The city councillors have appointed Karácsony to develop in cooperation with BKM “an urban development and business concept for the utilisation of the properties covered in the purchase agreement that complies with the relevant regulations and resolutions of the metropolitan assembly”. The proposal noted that the state sold the Rákosrendező development area to Eagle Hills for a net 51 billion forints without calling a tender, with the purchase price due to be paid by 2039. It, however, notes that once the buyer pays 25 percent of the whole purchase price it obtains ownership rights over properties on the plot. In the purchase agreement, the Hungarian state informed the buyer that BKM has pre-emption rights when it came to the purchase of a property.
Meanwhile, at the initiative of Dávid Vitézy, the leader of the Podmaniczky Movement group in the city assembly, the councillors declared in a document that they rejected and condemned that the purchase agreement signed by the government had ignored the city assembly’s earlier resolution on the area’s development concept. The purchase agreement sets as a condition the creation of a green area no larger in size than 10 percent of the entire plot, the construction of a parking lot for a large number of cars and the construction of an up to 500-metre high office building.
The metropolitan assembly also established that the investment project planned by the Hungarian government and the UAE-based investor in its current form ran counter to the preservation of Budapest’s built heritage and the maintenance of its world heritage status and in all to the interests of Budapest residents.
Addressing the debate, Karácsony called it “a historic challenge to ensure quality living in the capital in the coming decades” which, he said, required quality housing areas and green areas. “Budapest does not need to be remembered in history as a city that allowed the construction of central Europe’s tallest building, as one that attracted another 3 million tourists to visit it for the purpose of spending time here as if in Dubai…” the mayor said, adding that “the government’s sweetheart project” did not have “a single element not running counter to the interests of Budapest and the country as a whole”.
“The contract that the Hungarian state concluded with the Arab investors is about nothing more than how to sell Hungary’s most valuable land without a competitive bidding process,” Karácsony said. He said the city of Budapest had drafted its concept dubbed “Park City” in 2019. “The Rákosrendező development project is about teaching the city and the country how to make use of plots that used to be owned once by the state rail company,” he said. “It is not an exaggeration to say that the future of Budapest depends on it.”
Fidesz group leader Alexandra Szentkirályi said Karácsony wanted to develop the area in question “without even having completed the handkerchief-sized area that would be City Hall Park in five years”. She said Karácsony had not done anything with the Rákosrendező area either in his first term as Budapest mayor or before that as the mayor of the 14th district, but was trying to block the development of the area now that there was an investor to do it. Szentkirályi said it would be preferable if the Rákosrendező area was redeveloped by an investor instead of from public funds, arguing that the construction work would create thousands of jobs and opportunities for Hungarian SMEs.

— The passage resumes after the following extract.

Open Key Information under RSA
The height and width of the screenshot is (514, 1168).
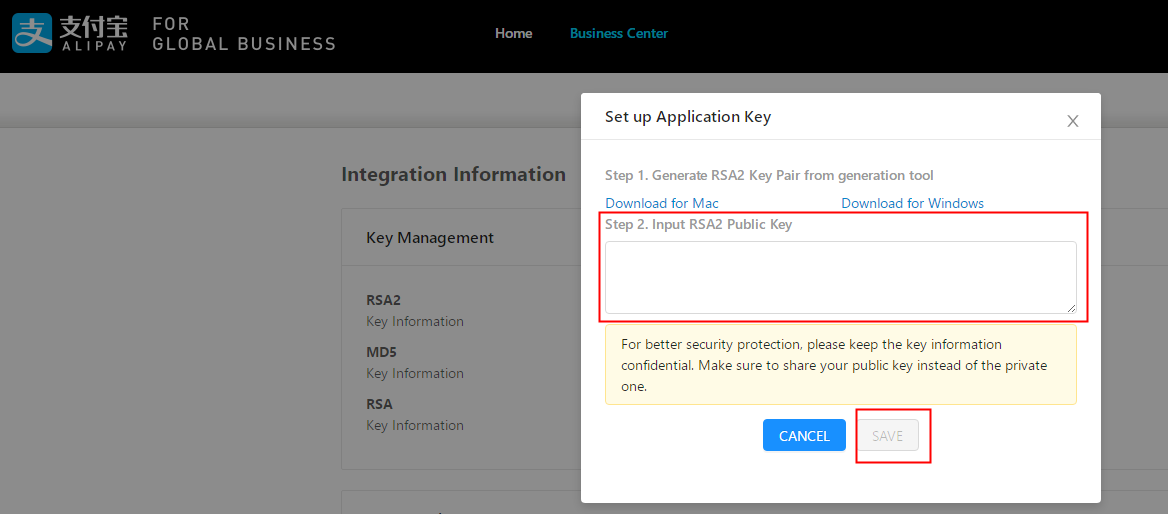[415, 425]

Dávid Vitézy said the clean-up of the area “would have been the state’s job”, adding that it was up to “Budapest residents and not Arab investors or [Construction Minister] Janos Lazar” to decide how the city should be developed. He said the question was whether the city should be developed in public ownership and in line with the interests of the public and whether the city’s sovereignty and the interests of its residents could be enforced.
Balázs Balogh of the opposition Tisza Party said “the Arab ruler has been given a blank check” while the opinion of Budapest residents and the city assembly was being ignored, adding that no one other than [ruling] Fidesz supported the project.